The LOFAR Data Processor will be designed as a heterogeneous system containing digital signal processors, programmable logic and general purpose microcomputers with a total processing power of 40 TFlops. To allow for iterative calibration over 600 TByte on-line storage is envisaged. LOFAR will be developed in a collaboration between the Netherlands (ASTRON) and the USA (NRL and MIT Haystack Observatory). Initial operations are planned for 2004, full capacity science operations for 2007.

HINEAR<a>

Author: H.W. Kloepping, Snow B.V.
Peer review: B. Knowles, B. Mesman (Snow B.V.), K. van der Schaaf (Astron Foundation).

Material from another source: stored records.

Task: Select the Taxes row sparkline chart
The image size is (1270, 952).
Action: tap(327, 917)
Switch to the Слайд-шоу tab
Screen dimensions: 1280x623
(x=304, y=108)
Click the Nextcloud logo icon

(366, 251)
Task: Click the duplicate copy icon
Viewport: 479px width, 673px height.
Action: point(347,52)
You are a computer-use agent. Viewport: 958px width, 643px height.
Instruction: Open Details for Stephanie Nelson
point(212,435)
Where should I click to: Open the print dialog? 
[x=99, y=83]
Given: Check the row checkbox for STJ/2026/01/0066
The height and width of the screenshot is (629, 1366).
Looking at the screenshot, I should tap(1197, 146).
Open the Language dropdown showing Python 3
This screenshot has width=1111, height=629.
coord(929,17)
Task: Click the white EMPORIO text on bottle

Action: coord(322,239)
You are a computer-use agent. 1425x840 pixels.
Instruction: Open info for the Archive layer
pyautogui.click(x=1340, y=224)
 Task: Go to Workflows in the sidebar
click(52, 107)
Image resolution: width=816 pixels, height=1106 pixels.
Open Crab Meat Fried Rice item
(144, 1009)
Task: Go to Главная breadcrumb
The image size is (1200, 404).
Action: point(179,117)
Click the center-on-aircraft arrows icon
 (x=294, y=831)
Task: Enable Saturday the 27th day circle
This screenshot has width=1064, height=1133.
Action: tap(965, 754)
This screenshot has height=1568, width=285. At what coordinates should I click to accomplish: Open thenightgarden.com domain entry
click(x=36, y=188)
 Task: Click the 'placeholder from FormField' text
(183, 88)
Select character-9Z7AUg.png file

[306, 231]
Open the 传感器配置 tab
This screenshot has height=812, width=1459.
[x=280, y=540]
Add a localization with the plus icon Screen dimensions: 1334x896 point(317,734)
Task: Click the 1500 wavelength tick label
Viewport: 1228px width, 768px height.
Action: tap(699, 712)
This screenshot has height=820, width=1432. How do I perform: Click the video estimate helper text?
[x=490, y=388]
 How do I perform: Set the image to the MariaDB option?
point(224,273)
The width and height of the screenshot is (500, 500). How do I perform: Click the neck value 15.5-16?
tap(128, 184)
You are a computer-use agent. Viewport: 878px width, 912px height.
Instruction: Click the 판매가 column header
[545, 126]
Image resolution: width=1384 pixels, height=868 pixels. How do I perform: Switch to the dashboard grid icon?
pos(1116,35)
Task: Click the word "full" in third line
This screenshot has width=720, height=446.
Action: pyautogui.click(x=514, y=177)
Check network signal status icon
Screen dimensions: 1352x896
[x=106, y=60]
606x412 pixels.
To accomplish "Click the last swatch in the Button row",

$Id: mgmt.txt,v 1.6 2002/05/13 19:34:10 henk Exp $ DRAFT

This document contains some thoughts on the management of the LOFAR Linux computer cluster from a system administrators standpoint. It outlines additional fields of attention that may need to be researched during the feasibility stage of the LOFAR project. Most of the issues concerning the actual workload have been addressed by Astron, e.g., there are fairly concrete plans for possible implementation of the programming environment, message passing interfaces, specialized hardware and control of the programming environment. This document does not (re)address these issues.

Audience

Kjeld van der Schaaf, scientific project manager research & development Astron. This document will also be published on the Internet under the FDL.

Introduction

LOFAR CEP aims at providing central processing power, storage capacity and data transport bandwidth sufficient to allow for continuous operation of the LOFAR observation facility and additional signal processing of astronomical data.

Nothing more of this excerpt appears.